O encaminhamento rende mais quando vem com o tipo de perda já caracterizado, ou com a pergunta explícita quando ele não está claro. Materiais úteis para enviar junto:

  • Diário miccional de dois a três dias, com volumes e episódios de perda.
  • EAS e urocultura recentes.
  • Resíduo pós-miccional, quando disponível.
  • Lista de medicações em uso, com horários — sobretudo diuréticos.
  • No caso masculino, PSA e avaliação prostática quando aplicável.

A contra-referência sai em 48 a 72 horas, com o raciocínio e a conduta proposta. Ver a página para médicos.

Próximo passo

Se a perda de urina já mudou a sua rotina — o que você deixou de fazer, a roupa que escolhe, o banheiro que localiza ao chegar em qualquer lugar —, isso basta para justificar uma avaliação. A consulta começa entendendo quando a perda acontece e o que já foi tentado, e a maior parte dos casos se resolve sem cirurgia.

Perguntas frequentes

Perder urina é normal com a idade?

É frequente, o que não é a mesma coisa que normal ou inevitável. A prevalência aumenta com a idade, mas a perda de urina tem causas identificáveis e tratamento em praticamente todos os tipos.
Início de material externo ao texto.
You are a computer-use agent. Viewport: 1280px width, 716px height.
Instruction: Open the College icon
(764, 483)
Aceitar como parte do envelhecimento costuma significar anos de restrição desnecessária — e, em parte dos casos, deixar sem investigação uma causa que precisava ser vista.
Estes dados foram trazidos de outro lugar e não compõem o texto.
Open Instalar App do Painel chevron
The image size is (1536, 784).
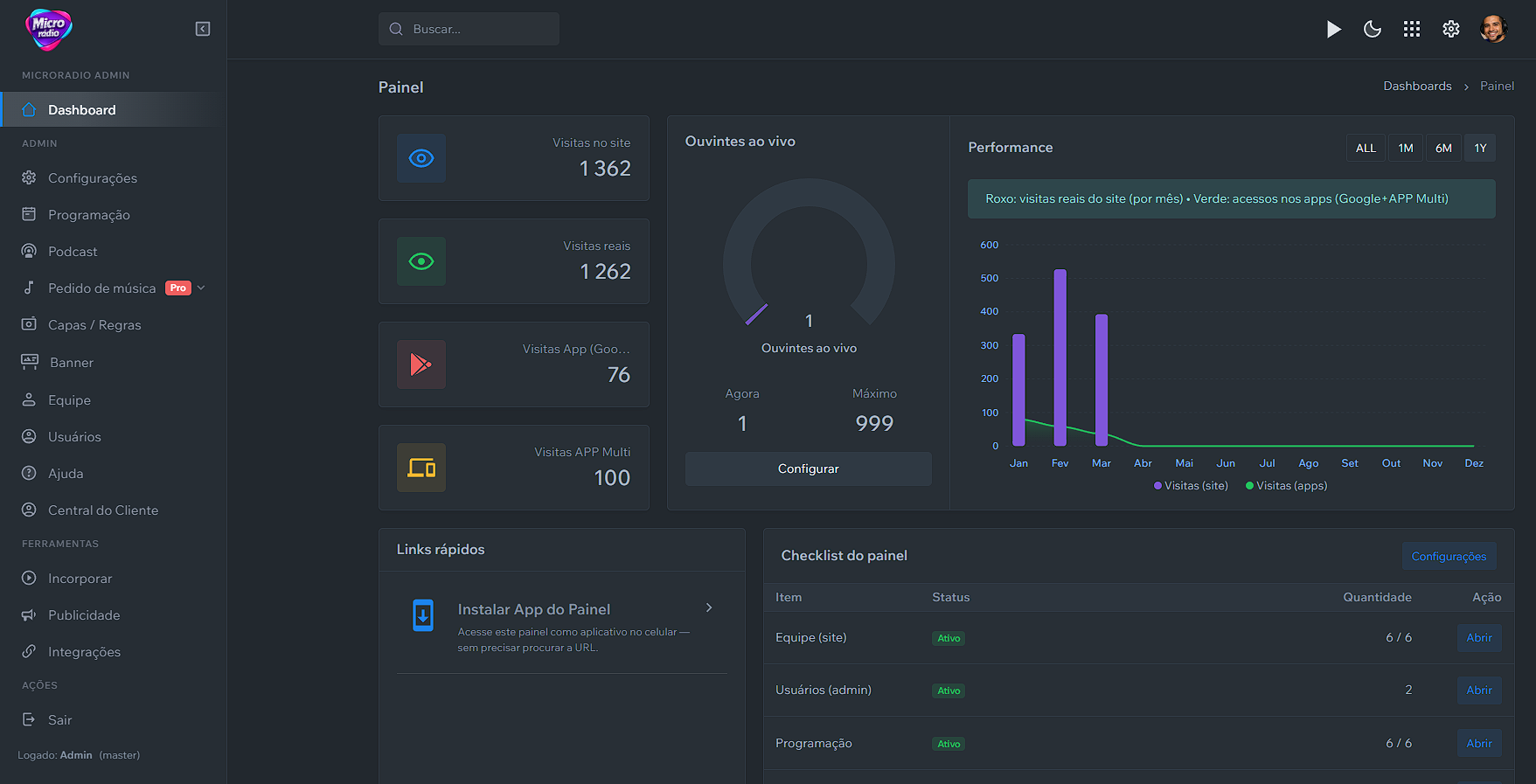click(x=709, y=607)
Qual a diferença entre bexiga hiperativa e incontinência?

Bexiga hiperativa é a síndrome de urgência urinária, geralmente com aumento da frequência e despertares noturnos, que pode ou não vir acompanhada de escapes. Incontinência é o escape em si, e pode ter outras causas além da urgência — a de esforço, por exemplo, ocorre sem nenhuma vontade prévia. Por isso o primeiro passo da consulta é caracterizar qual é o seu caso.
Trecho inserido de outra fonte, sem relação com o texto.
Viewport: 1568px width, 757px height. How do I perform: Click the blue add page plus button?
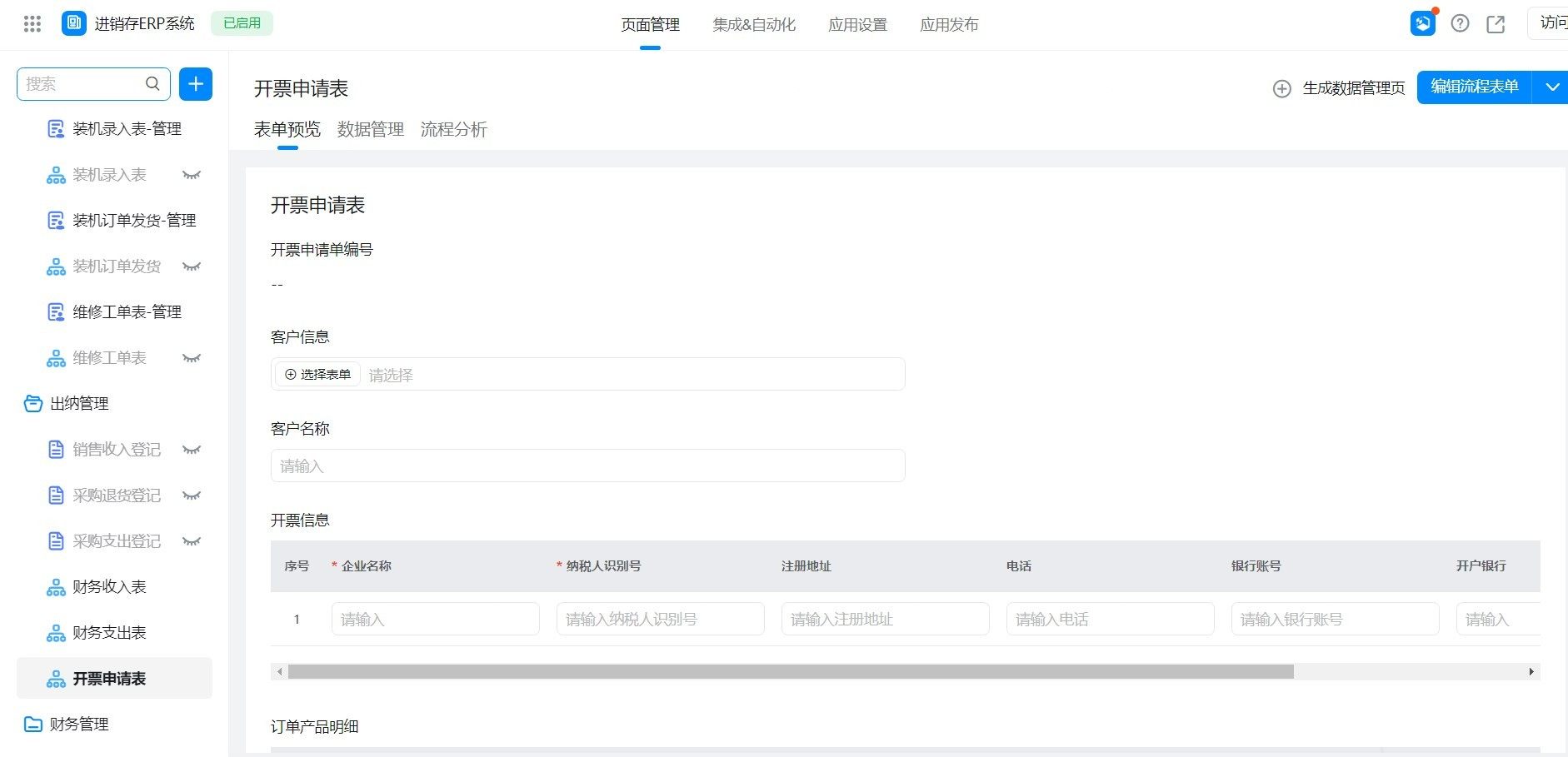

Preciso fazer urodinâmica?

Não na maioria dos casos. Quando a história é típica e o tratamento inicial responde, o exame não acrescenta. Ele é indicado quando o tipo de perda não está claro, quando há suspeita de mais de um mecanismo, quando o tratamento inicial falhou ou quando se avalia uma cirurgia — situações em que a conduta muda conforme o resultado. O exame é feito no próprio consultório.

O que é o diário miccional e por que ele é pedido?

É o registro de horários e volumes urinários por dois a três dias, incluindo os episódios de perda e o que foi ingerido. Ele mostra o padrão real, que a memória costuma distorcer, e frequentemente muda a conduta sozinho — revelando, por exemplo, ingestão de líquido concentrada à noite ou volumes normais com frequência alta. Há um modelo para preencher e imprimir na seção de ferramentas deste site.

Tratamento é sempre remédio ou cirurgia?

Não. A base do tratamento é comportamental — treinamento vesical, ajuste do padrão de líquidos e de cafeína, tratamento da constipação, controle de peso e, na perda por esforço, fisioterapia do assoalho pélvico. Essas medidas têm eficácia demonstrada e vêm antes. Medicação e terapias de segunda linha entram quando o comportamental não bastou, e a cirurgia é uma decisão para casos selecionados — na perda por esforço, a cirurgia de suporte uretral (sling feminino) é feita por mim, depois da investigação que caracteriza o tipo de perda.

Homem também tem incontinência?

Sim. A urgência com escapes ocorre nos dois sexos, e no homem é preciso afastar obstrução pela próstata, que pode produzir sintomas parecidos e exige conduta diferente. A perda por esforço no homem é menos comum e aparece sobretudo após cirurgia de próstata, especialmente a prostatectomia radical.